If you want to provide the reference genome as a compressed file, genome.reference_fasta needs to be changed into genome.reference_fasta_gz:

{
    "genome.bam": "<your bam location here>",
    "genome.reference_fasta_gz": "<GRCh38.fasta.gz location here>",
    "genome.cpu": 1,
    "genome.memory_gb": 2,
    "genome.disk": "local-disk 20 SSD"
}

Save the input containing locations you your input files.

Memory and disk requirements depend on the size of the input. Good starting point for disk is 5x the size of your bam file, and for memory 16GB should be sufficient for most bam files. Most of the processes for now are single process. Parallelized version will be available in the future.

Run the workflow:

caper run -i <your_input.json> wdl/genome/make_pbam_genome.wdl -m metadata.json --docker

If you are using singularity use --singularity option instead of --docker.

After the run finishes, the metadata.json containing detailed information of the run is written. In outputs section of the metadata.json you will find the location of the pbam file.

Assuming you are not intending anyone to be able to restore the information contained in the bam file, you are done. If you need to be able to reverse the transformation, you will need to create a diff file corresponding to your bam.
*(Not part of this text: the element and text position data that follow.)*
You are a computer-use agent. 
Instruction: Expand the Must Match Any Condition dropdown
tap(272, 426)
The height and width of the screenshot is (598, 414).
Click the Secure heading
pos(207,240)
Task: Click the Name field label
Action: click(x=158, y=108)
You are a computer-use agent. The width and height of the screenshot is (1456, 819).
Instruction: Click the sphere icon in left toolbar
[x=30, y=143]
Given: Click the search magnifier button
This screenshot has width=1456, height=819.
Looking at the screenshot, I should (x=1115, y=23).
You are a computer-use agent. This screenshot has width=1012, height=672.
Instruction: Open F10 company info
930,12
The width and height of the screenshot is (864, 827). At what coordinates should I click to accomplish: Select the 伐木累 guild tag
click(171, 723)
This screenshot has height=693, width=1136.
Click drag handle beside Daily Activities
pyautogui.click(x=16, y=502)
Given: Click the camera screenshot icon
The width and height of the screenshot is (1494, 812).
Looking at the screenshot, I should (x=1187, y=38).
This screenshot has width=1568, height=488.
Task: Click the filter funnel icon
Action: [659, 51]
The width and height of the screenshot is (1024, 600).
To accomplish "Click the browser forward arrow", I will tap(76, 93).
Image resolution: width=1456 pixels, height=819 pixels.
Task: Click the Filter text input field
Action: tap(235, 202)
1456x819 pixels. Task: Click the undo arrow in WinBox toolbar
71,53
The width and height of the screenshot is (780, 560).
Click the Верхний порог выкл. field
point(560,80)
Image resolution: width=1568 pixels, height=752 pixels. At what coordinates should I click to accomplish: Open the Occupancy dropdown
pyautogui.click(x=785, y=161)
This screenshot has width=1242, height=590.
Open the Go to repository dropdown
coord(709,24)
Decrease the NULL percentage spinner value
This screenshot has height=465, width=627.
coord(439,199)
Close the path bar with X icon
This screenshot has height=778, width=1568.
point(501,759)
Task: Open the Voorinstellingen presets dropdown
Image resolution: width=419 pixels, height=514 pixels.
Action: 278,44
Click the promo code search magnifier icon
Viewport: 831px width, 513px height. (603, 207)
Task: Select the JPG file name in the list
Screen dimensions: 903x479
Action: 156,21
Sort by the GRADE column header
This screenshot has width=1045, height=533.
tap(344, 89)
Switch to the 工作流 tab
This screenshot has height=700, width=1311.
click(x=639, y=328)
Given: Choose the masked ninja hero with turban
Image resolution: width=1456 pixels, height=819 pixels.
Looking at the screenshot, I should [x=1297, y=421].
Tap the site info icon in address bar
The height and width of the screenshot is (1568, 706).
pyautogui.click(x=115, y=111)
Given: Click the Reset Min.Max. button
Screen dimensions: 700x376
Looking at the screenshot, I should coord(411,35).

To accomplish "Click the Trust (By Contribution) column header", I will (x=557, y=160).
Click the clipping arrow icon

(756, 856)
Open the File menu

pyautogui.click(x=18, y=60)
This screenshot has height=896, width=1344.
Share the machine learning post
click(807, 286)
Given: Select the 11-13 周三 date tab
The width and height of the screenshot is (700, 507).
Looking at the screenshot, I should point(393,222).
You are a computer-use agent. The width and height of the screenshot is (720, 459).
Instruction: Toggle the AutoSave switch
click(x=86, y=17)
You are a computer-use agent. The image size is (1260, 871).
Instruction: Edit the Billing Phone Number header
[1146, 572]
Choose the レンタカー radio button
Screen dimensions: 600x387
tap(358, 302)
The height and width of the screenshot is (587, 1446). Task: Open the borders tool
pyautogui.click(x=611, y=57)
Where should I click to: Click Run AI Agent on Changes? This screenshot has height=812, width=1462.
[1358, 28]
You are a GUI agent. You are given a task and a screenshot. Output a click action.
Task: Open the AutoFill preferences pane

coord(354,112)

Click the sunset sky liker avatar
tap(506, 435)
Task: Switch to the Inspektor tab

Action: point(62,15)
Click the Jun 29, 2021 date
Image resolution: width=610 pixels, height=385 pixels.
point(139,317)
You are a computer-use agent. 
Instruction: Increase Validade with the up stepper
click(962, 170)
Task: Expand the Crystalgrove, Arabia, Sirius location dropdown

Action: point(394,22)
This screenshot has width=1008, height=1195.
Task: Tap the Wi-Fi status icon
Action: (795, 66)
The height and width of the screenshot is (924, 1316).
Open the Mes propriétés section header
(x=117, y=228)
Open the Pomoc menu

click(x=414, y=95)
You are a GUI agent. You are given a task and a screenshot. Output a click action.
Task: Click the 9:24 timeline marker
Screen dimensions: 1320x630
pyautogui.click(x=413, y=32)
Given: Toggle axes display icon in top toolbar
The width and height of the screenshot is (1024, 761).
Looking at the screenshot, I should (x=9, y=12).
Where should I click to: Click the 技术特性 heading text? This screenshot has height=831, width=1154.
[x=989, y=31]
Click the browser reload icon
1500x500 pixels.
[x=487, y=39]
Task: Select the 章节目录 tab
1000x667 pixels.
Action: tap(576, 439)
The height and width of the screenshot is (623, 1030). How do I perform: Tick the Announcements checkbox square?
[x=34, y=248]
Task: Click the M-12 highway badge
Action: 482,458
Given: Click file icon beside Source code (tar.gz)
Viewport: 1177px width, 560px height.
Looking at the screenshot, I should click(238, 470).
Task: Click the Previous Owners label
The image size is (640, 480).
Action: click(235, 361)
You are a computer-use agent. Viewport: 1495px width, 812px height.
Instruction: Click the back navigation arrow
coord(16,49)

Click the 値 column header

Note that if your bam file was aligned to human transcriptome, then you can use the workflow located in wdl/transcriptome/make_pbam_transcriptome.wdl. For single-cell RNA-Seq data that was aligned to human reference genome using STAR, you can still use the workflow located in wdl/genome/make_pbam_genome.wdl.

Making diff

The workflow and corresponding input template are located in wdl/diff directory. As above fill in the location of the bam file into the template:

{
    "diff.bam": "<your bam location here>,
    "diff.cpu": 1,
    "diff.memory_gb": 2,
    "diff.disk": "local-disk 20 SSD"
}

Memory and disk requirements and running is as above.

Restoring bam

To restore a regular bam from pbam and diff files you will need to use the workflow and input template located in wdl/pbam2bam. The process is very similar to the previous steps. Fill in the input files to the template:

{
    "pbam2bam.pbam": "<your pbam location here>",
    "pbam2bam.diff": "<corresponding diff location here>",
    "pbam2bam.run_type": "genome",
    "pbam2bam.reference_fasta": "<reference fasta location here>",
    "pbam2bam.cpu": 1,
    "pbam2bam.memory_gb": 2,
    "pbam2bam.disk": "local-disk 20 SSD"
}

If you want to use a gzip-compressed reference file, use the following:

{
    "pbam2bam.pbam": "<your pbam location here>",
    "pbam2bam.diff": "<corresponding diff location here>",
    "pbam2bam.run_type": "genome",
    "pbam2bam.reference_fasta_gz": "<reference fasta.gz location here>",
    "pbam2bam.cpu": 1,
    "pbam2bam.memory_gb": 2,
    "pbam2bam.disk": "local-disk 20 SSD"
}

Running and locating outputs is exactly same as before.

WITHOUT WDL/DOCKER

We recommend you run the WDL workflows, but it is also possible run the scripts directly, although some setup will be necessary (obviously it cannot be guaranteed that even after following these instructions your environment will be exactly the same as in the docker image we use to run the WDL):

  • Install python 3.8.5
  • Install following python packages numpy==1.19.2 biopython==1.78 pandas==1.1.3
  • Get Picard 2.23.8 from https://github.com/broadinstitute/picard/releases/download/2.23.8/picard.jar, and add the .jar file to PATH.
  • Install samtools 1.11
  • Install java runtime, for example openjdk 11.0.8.
  • Add scripts from directories 10xscell, diff, genome, pbam2bam and transcriptome to PATH.

Additional READMEs for running the bash scripts are provided in each folder.